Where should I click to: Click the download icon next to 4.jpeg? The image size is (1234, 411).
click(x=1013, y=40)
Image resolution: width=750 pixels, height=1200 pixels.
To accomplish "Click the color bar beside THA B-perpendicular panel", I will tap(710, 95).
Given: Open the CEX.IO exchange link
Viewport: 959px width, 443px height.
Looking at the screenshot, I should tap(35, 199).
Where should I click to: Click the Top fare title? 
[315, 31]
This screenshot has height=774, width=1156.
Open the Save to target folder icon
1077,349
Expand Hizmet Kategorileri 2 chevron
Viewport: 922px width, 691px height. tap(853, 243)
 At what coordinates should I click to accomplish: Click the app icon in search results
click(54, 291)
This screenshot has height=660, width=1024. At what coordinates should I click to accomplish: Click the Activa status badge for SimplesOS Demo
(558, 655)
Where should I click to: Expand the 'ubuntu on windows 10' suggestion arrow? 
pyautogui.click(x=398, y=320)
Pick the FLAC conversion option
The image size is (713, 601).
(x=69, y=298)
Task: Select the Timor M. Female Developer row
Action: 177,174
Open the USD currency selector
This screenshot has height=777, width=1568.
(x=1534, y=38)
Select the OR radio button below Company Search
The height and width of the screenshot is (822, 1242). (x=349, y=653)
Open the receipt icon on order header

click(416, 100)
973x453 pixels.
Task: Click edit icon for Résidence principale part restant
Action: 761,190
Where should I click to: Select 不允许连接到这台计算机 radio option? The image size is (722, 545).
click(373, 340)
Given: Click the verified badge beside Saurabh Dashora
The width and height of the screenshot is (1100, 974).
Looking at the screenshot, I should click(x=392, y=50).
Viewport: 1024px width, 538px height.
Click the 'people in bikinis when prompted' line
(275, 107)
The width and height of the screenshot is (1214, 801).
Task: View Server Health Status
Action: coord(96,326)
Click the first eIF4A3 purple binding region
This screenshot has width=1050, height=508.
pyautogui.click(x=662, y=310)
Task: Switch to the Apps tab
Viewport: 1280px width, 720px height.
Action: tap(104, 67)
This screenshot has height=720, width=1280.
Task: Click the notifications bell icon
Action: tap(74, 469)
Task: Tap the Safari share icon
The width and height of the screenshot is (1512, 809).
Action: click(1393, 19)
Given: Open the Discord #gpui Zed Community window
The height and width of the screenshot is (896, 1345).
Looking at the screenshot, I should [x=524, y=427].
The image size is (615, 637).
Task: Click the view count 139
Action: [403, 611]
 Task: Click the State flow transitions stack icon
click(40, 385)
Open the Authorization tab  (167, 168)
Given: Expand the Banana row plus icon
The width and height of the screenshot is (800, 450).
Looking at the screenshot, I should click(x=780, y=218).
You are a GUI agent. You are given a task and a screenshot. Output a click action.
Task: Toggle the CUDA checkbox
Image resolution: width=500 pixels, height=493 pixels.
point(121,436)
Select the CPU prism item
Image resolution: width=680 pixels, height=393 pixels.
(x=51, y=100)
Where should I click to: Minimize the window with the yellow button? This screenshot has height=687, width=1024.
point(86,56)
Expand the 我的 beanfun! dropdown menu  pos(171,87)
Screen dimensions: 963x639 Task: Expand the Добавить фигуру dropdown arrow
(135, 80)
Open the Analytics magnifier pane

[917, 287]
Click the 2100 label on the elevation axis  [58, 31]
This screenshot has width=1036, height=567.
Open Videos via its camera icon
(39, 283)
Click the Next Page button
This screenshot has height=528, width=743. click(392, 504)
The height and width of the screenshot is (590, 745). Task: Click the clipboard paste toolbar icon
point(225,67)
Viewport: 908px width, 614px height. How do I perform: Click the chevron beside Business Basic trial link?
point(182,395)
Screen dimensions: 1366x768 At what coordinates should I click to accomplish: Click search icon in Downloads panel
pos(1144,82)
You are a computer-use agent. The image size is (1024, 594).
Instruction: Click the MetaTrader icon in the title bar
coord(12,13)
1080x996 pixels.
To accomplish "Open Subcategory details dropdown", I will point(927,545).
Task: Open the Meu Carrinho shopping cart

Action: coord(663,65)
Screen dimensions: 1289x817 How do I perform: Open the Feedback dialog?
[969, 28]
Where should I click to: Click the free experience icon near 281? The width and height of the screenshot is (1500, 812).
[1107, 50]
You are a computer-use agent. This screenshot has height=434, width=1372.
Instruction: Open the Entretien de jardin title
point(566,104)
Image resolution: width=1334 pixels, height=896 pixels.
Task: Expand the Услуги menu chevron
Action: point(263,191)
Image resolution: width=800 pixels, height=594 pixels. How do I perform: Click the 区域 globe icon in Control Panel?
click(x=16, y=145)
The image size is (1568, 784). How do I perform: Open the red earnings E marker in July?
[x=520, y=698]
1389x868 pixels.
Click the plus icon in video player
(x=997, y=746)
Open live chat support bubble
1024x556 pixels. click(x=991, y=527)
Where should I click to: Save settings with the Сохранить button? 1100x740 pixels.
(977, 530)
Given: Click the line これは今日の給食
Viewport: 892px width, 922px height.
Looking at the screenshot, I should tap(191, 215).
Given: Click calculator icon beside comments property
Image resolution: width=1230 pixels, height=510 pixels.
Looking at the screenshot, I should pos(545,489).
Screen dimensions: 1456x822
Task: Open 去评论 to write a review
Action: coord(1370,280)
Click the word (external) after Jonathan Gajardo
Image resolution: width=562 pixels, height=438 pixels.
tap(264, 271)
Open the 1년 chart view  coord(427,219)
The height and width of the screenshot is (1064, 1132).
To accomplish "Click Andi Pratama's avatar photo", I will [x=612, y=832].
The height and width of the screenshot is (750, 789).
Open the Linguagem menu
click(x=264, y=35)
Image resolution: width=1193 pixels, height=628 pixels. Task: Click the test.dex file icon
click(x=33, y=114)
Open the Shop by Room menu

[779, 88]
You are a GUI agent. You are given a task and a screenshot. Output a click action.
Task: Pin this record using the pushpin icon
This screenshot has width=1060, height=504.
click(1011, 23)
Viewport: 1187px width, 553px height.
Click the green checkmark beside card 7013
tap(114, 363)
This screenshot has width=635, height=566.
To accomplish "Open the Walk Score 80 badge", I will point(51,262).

● ● ● ● ● ● ●

» REQUIREMENT
Using the listing above, transcribe every entry exactly.

» RESPONSE AREA
Where should I click to: Click the download icon next to 4.jpeg? The image size is (1234, 411).
click(x=1013, y=40)
Image resolution: width=750 pixels, height=1200 pixels.
To accomplish "Click the color bar beside THA B-perpendicular panel", I will tap(710, 95).
Given: Open the CEX.IO exchange link
Viewport: 959px width, 443px height.
Looking at the screenshot, I should tap(35, 199).
Where should I click to: Click the Top fare title? 
[315, 31]
This screenshot has height=774, width=1156.
Open the Save to target folder icon
1077,349
Expand Hizmet Kategorileri 2 chevron
Viewport: 922px width, 691px height. tap(853, 243)
 At what coordinates should I click to accomplish: Click the app icon in search results
click(54, 291)
This screenshot has height=660, width=1024. At what coordinates should I click to accomplish: Click the Activa status badge for SimplesOS Demo
(558, 655)
Where should I click to: Expand the 'ubuntu on windows 10' suggestion arrow? 
pyautogui.click(x=398, y=320)
Pick the FLAC conversion option
The image size is (713, 601).
(x=69, y=298)
Task: Select the Timor M. Female Developer row
Action: 177,174
Open the USD currency selector
This screenshot has height=777, width=1568.
(x=1534, y=38)
Select the OR radio button below Company Search
The height and width of the screenshot is (822, 1242). (x=349, y=653)
Open the receipt icon on order header

click(416, 100)
973x453 pixels.
Task: Click edit icon for Résidence principale part restant
Action: 761,190
Where should I click to: Select 不允许连接到这台计算机 radio option? The image size is (722, 545).
click(373, 340)
Given: Click the verified badge beside Saurabh Dashora
The width and height of the screenshot is (1100, 974).
Looking at the screenshot, I should click(x=392, y=50).
Viewport: 1024px width, 538px height.
Click the 'people in bikinis when prompted' line
(275, 107)
The width and height of the screenshot is (1214, 801).
Task: View Server Health Status
Action: coord(96,326)
Click the first eIF4A3 purple binding region
This screenshot has width=1050, height=508.
pyautogui.click(x=662, y=310)
Task: Switch to the Apps tab
Viewport: 1280px width, 720px height.
Action: tap(104, 67)
This screenshot has height=720, width=1280.
Task: Click the notifications bell icon
Action: tap(74, 469)
Task: Tap the Safari share icon
The width and height of the screenshot is (1512, 809).
Action: click(1393, 19)
Given: Open the Discord #gpui Zed Community window
The height and width of the screenshot is (896, 1345).
Looking at the screenshot, I should [x=524, y=427].
The image size is (615, 637).
Task: Click the view count 139
Action: [403, 611]
 Task: Click the State flow transitions stack icon
click(40, 385)
Open the Authorization tab  (167, 168)
Given: Expand the Banana row plus icon
The width and height of the screenshot is (800, 450).
Looking at the screenshot, I should click(x=780, y=218).
You are a GUI agent. You are given a task and a screenshot. Output a click action.
Task: Toggle the CUDA checkbox
Image resolution: width=500 pixels, height=493 pixels.
point(121,436)
Select the CPU prism item
Image resolution: width=680 pixels, height=393 pixels.
(x=51, y=100)
Where should I click to: Minimize the window with the yellow button? This screenshot has height=687, width=1024.
point(86,56)
Expand the 我的 beanfun! dropdown menu  pos(171,87)
Screen dimensions: 963x639 Task: Expand the Добавить фигуру dropdown arrow
(135, 80)
Open the Analytics magnifier pane

[917, 287]
Click the 2100 label on the elevation axis  [58, 31]
This screenshot has width=1036, height=567.
Open Videos via its camera icon
(39, 283)
Click the Next Page button
This screenshot has height=528, width=743. click(392, 504)
The height and width of the screenshot is (590, 745). Task: Click the clipboard paste toolbar icon
point(225,67)
Viewport: 908px width, 614px height. How do I perform: Click the chevron beside Business Basic trial link?
point(182,395)
Screen dimensions: 1366x768 At what coordinates should I click to accomplish: Click search icon in Downloads panel
pos(1144,82)
You are a computer-use agent. The image size is (1024, 594).
Instruction: Click the MetaTrader icon in the title bar
coord(12,13)
1080x996 pixels.
To accomplish "Open Subcategory details dropdown", I will point(927,545).
Task: Open the Meu Carrinho shopping cart

Action: coord(663,65)
Screen dimensions: 1289x817 How do I perform: Open the Feedback dialog?
[969, 28]
Where should I click to: Click the free experience icon near 281? The width and height of the screenshot is (1500, 812).
[1107, 50]
You are a computer-use agent. This screenshot has height=434, width=1372.
Instruction: Open the Entretien de jardin title
point(566,104)
Image resolution: width=1334 pixels, height=896 pixels.
Task: Expand the Услуги menu chevron
Action: point(263,191)
Image resolution: width=800 pixels, height=594 pixels. How do I perform: Click the 区域 globe icon in Control Panel?
click(x=16, y=145)
The image size is (1568, 784). How do I perform: Open the red earnings E marker in July?
[x=520, y=698]
1389x868 pixels.
Click the plus icon in video player
(x=997, y=746)
Open live chat support bubble
1024x556 pixels. click(x=991, y=527)
Where should I click to: Save settings with the Сохранить button? 1100x740 pixels.
(977, 530)
Given: Click the line これは今日の給食
Viewport: 892px width, 922px height.
Looking at the screenshot, I should tap(191, 215).
Given: Click calculator icon beside comments property
Image resolution: width=1230 pixels, height=510 pixels.
Looking at the screenshot, I should pos(545,489).
Screen dimensions: 1456x822
Task: Open 去评论 to write a review
Action: coord(1370,280)
Click the word (external) after Jonathan Gajardo
Image resolution: width=562 pixels, height=438 pixels.
tap(264, 271)
Open the 1년 chart view  coord(427,219)
The height and width of the screenshot is (1064, 1132).
To accomplish "Click Andi Pratama's avatar photo", I will [x=612, y=832].
The height and width of the screenshot is (750, 789).
Open the Linguagem menu
click(x=264, y=35)
Image resolution: width=1193 pixels, height=628 pixels. Task: Click the test.dex file icon
click(x=33, y=114)
Open the Shop by Room menu

[779, 88]
You are a GUI agent. You are given a task and a screenshot. Output a click action.
Task: Pin this record using the pushpin icon
This screenshot has width=1060, height=504.
click(1011, 23)
Viewport: 1187px width, 553px height.
Click the green checkmark beside card 7013
tap(114, 363)
This screenshot has width=635, height=566.
To accomplish "Open the Walk Score 80 badge", I will point(51,262).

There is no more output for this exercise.